1.2. The Odd-lot Offer will provide Odd-lot Holders with the ability to dispose of their
Odd-lot holdings on a cost-efficient basis and will provide liquidity for those Odd-lot
Holders who elect to sell their Odd-lot holdings or who make no election. For KAL it
will, inter alia, reduce the complexity and ongoing administration costs associated
with a significantly larger shareholder base, including a sizeable number of Odd-lot
Holders.
2. KEY TERMS OF THE ODD-LOT OFFER
2.1. Odd-lot Offer mechanics
2.1.1. Following receipt of shareholder approval at the General Meeting, the Odd-lot
Offer will open and, if you are an Odd-lot Holder, you must decide to either:
2.1.1.1. sell your Odd-lot Holding to KAL at the Offer Price; or
2.1.1.2. retain your Odd-lot Holding.
2.1.2. If you wish to retain your KAL Shares, you must specifically make an election to
do so.
2.1.3. Those Odd-lot Holders who do not make an election by 12:00 pm on Friday,
21 April 2023 will automatically be regarded as having accepted the Odd-lot
Offer and chosen to dispose of their KAL Shares to the Company and will
receive the cash consideration, being their Odd-lot holding multiplied by the Offer
Price (“Cash Consideration”).
2.2. Transaction costs and tax
2.2.1. The transfer costs of Odd-lot Holders who sell their holdings to KAL will be borne
by KAL.
2.2.2. KAL, by proposing the Odd-lot Offer, is therefore making it possible for the
Odd-lot Holders who wish to dispose of their shareholding to do so in a
cost-effective manner.
2.2.3. The Cash Consideration payable to Odd-lot Holders will constitute a “dividend”

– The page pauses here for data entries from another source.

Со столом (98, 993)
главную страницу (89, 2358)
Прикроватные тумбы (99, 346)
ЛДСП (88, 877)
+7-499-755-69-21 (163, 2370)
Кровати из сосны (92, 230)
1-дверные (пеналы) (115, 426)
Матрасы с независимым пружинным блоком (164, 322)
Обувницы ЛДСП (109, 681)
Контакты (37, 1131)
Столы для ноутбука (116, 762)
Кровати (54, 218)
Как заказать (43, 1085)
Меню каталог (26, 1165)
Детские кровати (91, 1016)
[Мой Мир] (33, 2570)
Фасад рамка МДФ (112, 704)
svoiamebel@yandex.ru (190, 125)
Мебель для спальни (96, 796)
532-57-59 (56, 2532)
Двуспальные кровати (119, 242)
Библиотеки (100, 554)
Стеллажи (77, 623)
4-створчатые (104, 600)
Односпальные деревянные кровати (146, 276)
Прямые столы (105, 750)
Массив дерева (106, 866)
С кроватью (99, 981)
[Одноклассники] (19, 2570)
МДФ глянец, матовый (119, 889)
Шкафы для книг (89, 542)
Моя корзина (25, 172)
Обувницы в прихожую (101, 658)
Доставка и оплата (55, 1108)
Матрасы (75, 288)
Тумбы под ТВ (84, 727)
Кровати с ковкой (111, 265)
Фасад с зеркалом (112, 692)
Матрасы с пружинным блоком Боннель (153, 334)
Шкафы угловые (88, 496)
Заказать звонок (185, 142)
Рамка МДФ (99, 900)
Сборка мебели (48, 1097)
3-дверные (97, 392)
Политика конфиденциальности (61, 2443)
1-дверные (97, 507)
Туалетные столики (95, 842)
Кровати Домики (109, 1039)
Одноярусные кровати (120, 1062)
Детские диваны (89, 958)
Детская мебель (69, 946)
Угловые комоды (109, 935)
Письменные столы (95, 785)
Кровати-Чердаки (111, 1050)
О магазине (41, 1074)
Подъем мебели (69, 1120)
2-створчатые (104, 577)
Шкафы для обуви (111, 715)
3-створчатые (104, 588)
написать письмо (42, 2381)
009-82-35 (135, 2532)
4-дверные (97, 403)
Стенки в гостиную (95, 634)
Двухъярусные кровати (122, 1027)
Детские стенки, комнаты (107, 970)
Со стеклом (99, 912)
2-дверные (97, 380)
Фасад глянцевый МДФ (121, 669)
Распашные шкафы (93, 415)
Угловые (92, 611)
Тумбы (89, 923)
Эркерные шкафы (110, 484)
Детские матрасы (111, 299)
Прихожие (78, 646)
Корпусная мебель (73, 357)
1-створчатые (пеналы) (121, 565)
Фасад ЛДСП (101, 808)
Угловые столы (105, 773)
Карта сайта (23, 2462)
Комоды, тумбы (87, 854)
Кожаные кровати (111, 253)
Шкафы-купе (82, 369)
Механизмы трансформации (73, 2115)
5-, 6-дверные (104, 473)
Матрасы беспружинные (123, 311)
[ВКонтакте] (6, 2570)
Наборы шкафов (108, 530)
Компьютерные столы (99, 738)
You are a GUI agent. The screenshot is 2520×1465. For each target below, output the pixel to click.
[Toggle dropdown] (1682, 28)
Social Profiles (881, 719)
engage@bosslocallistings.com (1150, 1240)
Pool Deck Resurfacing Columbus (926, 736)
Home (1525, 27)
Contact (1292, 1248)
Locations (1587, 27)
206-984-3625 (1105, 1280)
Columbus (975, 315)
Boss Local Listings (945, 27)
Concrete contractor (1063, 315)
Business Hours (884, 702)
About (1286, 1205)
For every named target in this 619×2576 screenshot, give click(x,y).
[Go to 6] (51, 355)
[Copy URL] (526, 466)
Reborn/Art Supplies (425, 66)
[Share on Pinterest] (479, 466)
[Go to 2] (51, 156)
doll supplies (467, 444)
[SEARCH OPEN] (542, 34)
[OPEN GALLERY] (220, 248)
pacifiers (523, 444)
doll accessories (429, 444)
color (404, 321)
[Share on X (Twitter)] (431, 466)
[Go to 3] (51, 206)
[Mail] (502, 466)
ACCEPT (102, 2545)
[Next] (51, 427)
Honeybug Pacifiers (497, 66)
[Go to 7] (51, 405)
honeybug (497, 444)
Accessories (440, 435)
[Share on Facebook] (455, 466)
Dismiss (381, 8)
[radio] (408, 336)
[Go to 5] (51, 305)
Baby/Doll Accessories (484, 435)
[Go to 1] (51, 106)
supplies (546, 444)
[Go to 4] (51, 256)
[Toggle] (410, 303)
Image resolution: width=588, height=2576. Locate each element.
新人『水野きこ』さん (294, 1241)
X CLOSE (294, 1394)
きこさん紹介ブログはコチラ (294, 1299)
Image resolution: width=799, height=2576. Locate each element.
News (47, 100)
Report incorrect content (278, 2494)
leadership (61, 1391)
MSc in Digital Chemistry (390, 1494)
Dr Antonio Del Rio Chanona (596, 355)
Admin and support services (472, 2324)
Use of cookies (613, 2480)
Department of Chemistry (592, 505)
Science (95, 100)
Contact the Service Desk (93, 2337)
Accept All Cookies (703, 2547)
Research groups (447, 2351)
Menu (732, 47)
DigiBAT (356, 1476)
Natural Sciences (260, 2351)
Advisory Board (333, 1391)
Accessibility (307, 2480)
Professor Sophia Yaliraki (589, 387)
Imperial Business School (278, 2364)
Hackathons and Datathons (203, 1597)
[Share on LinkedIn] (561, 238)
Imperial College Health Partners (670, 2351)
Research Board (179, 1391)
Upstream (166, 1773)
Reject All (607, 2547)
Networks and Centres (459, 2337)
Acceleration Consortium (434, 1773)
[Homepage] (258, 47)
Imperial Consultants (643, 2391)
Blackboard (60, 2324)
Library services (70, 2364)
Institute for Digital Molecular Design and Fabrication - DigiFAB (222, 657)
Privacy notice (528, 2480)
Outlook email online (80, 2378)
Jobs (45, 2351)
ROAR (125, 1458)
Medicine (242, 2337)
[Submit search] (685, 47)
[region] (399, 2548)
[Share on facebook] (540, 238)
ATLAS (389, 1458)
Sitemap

as defined in section 1 of the Income Tax Act, No. 58 of 1962, as amended
(“Income Tax Act”). The Cash Consideration will give rise to a liability for
dividends tax in accordance with the Income Tax Act in the event that any
Odd-lot Holder does not qualify for an exemption from the dividends tax.
2.2.4. In the event that any Odd-lot Holder does not qualify for an exemption from the
dividends tax, KAL will withhold the relevant portion from the Cash Consideration
in relation to a particular Shareholder in order to make payment of such liability
for dividends tax.
2.2.5. The implementation of the Odd-lot Offer will not result in a reduction of the
contributed tax capital of the Company.
2.2.6. The summary of the tax considerations pertaining to the Odd-lot Offer is based
on the current laws that are applicable as at the date of this Circular and is
subject to potential changes that may be made to such legislation subsequently,
which could be retrospective. The summary is a general guide and is not
intended to constitute a complete analysis of the tax consequences of the
Odd-lot Offer provisions in terms of South African tax law. It is not intended to be,
nor should it be considered as legal or tax advice. KAL and its advisors cannot
be held responsible for the tax consequences of the Odd-lot Offer and therefore
Shareholders are advised to consult their own tax advisors in this regard.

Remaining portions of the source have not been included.